Dev wearily dropped his duffel bag at his feet, fished a key out of his pocket, and opened the front door of the empty Walker building to look inside.

The massive limestone walls of the two-story structure had stood solid and uncompromising for well over a hundred years, home to everything from a turn-of-the-century wood mill, to a medical office, and finally the law offices of a long-departed attorney and his partners back in 2010.

This one was at one end of a block-long row of four large buildings his parents had owned, which all backed up to Agate Creek.

The middle two buildings had been leased as storage for the past few years, though one was now empty. The bookstore was the only busy commercial establishment left at this end of Hawthorne Avenue.

At that thought, he sighed.

After the reading of his mother’s will, he would need to make some hard decisions about the family home and theseproperties. And he’d need to do it fast before he shipped out to the Middle East again.

But what would happen to Beth’s beloved store if he sold out? He knew she couldn’t possibly have the money to buy it. If the new owners offered to lease it, it could end up far beyond her means.

He took a step into the empty building and surveyed the trash, old lumber, and crumbling boxes that had accumulated inside over the years.

During some of his long, cold, and deathly quiet nights on recon missions since his mother’s death, he’d sometimes let his mind wander back to these buildings.

Since this one had been vacant for a few years, would it even attract buyers?

Yet it seemed like a perfect location for a fine restaurant, or an upscale clothing store of some kind.
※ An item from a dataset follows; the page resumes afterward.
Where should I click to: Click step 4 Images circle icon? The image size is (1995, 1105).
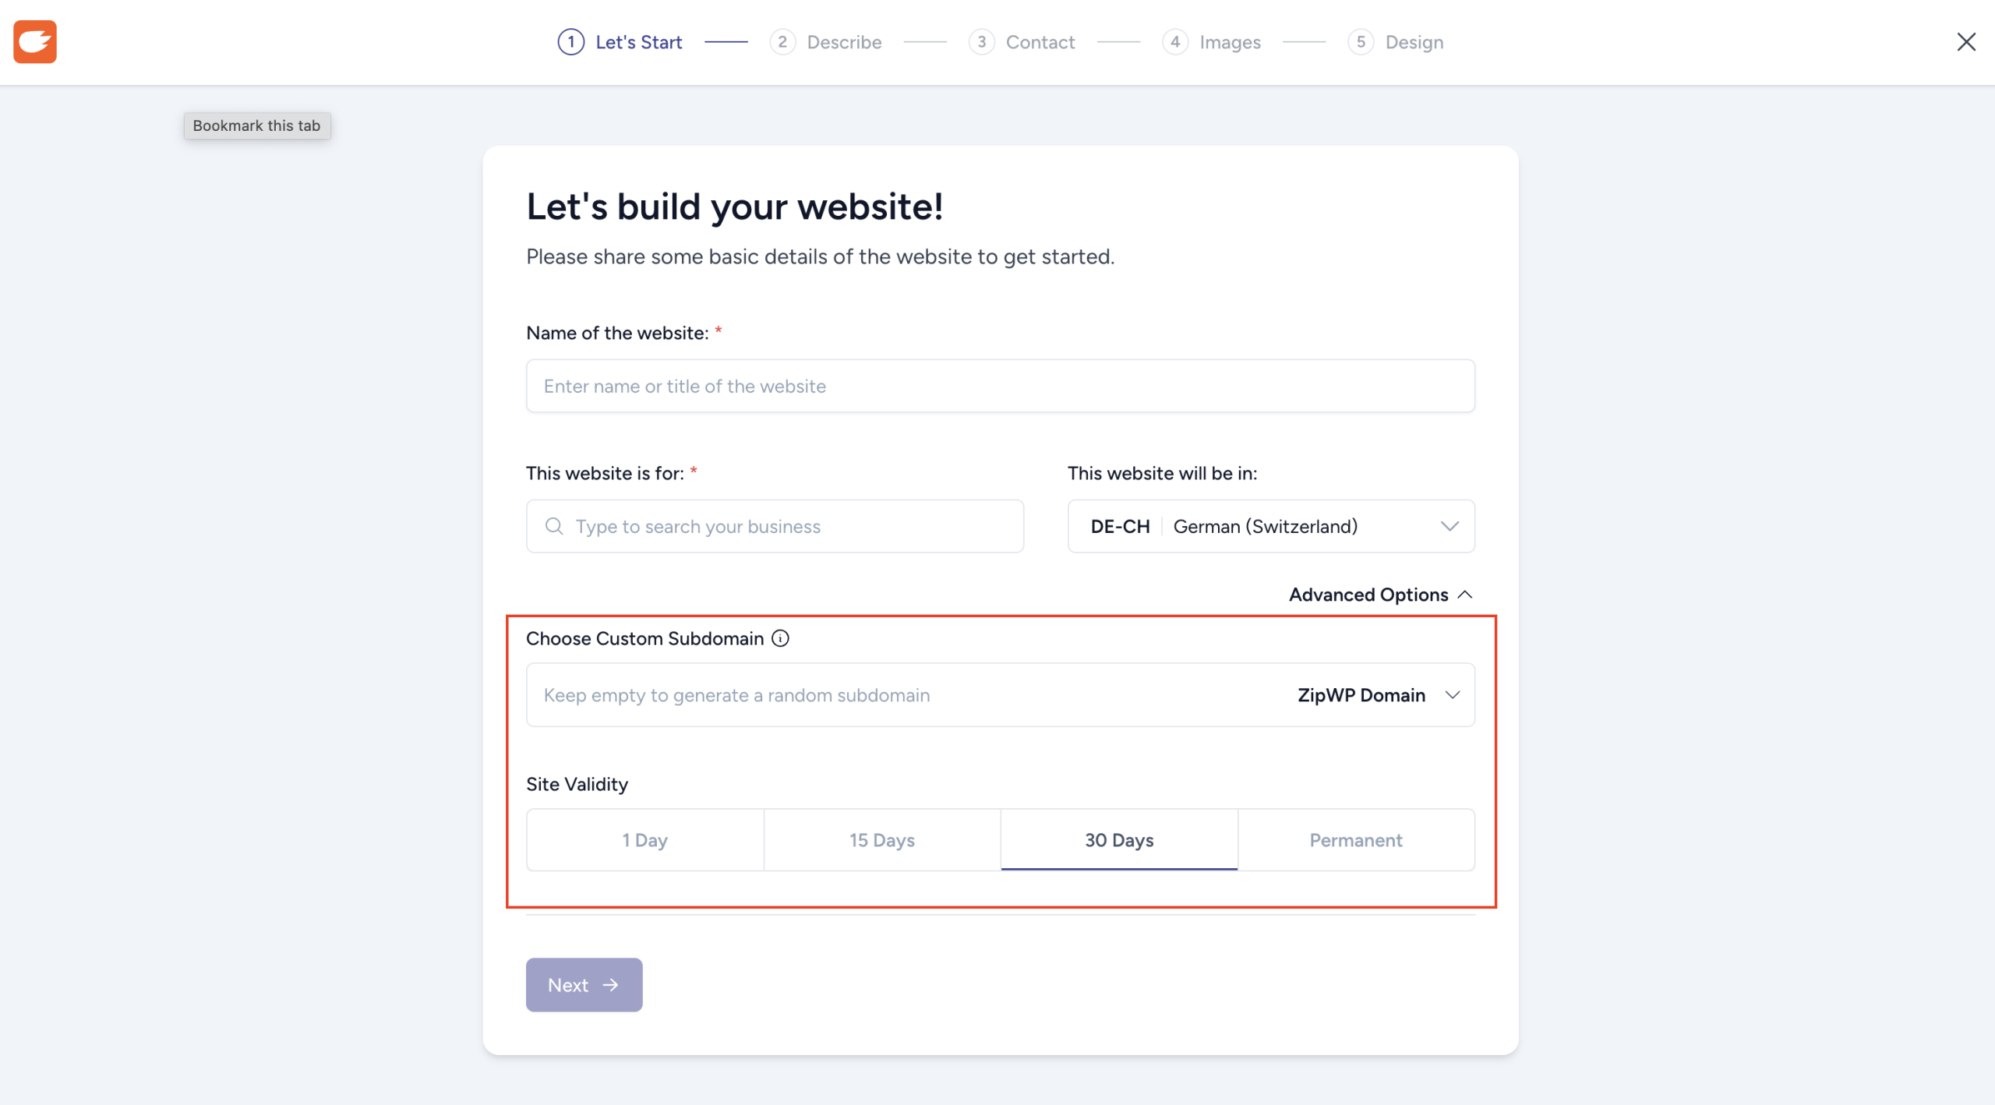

Or even better, a high-adventure sporting goods store, with kayak and canoe rentals handled at the walk-out basement level, where customers could launch a few yards from the back door.
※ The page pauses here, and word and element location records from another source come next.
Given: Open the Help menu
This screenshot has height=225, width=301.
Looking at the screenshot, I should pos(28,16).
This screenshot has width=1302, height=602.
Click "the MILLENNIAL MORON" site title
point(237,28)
Surely the increasing adventure-based tourism in the area would draw buyers with something like that in mind.

He stifled a flash of regret at imagining the place belonging to someone else. Still, he certainly wasn’t planning to stay in town, much less start a business.
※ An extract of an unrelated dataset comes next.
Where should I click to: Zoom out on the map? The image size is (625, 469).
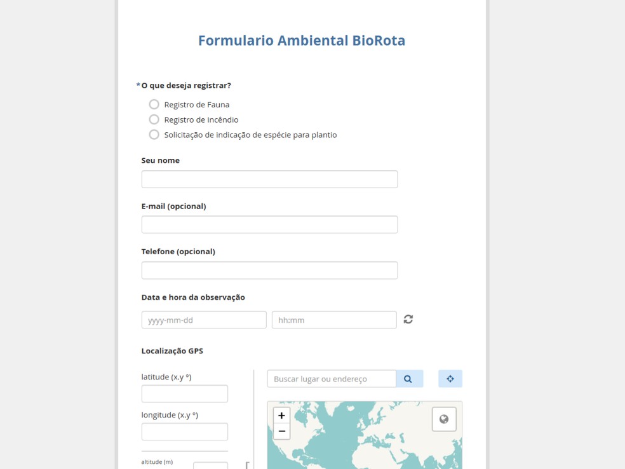(281, 432)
Sentiment wouldn’t pay the real estate taxes at the end of the year or the cost of ongoing upkeep.

Selling it to the right buyers could even bring more traffic to this secluded street and help Beth’s bookstore in the process, which would all be for the good.

Running a hand over the rough stone walls, he tried to force her from his thoughts, but her image stayed there—wounded, vulnerable, betrayed—with shock and pain in her eyes when he’d demanded a divorce and then walked out of her life.

Maybe he could finally absolve some of his own guilt if he were to set a rock-bottom price and a no-interest payment contract, to ensure that she could buy her beloved building. He owed her that and more for how badly he’d treated her.

Ifshe was even willing to talk to him about it. He had no doubts about her reaction when they met face-to-face at the lawyer’s office.

Her formal, distant words of sympathy at his mother’s funeral marked a chasm between them that would never heal.

He’d be lucky if she even showed up. But what did he expect, after what he’d done to her?

She was a forever kind of woman. She’d deserved so much more than being married to someone as damaged as he was.

At the oddly magnified sound of approaching footsteps, he lifted a hand to adjust his new hearing aid and froze, his senses still hyperalert as he fought back a flashback to mortar fire and an explosion of rock and steel.

For a split second, he couldn’t draw breath in that choking dust.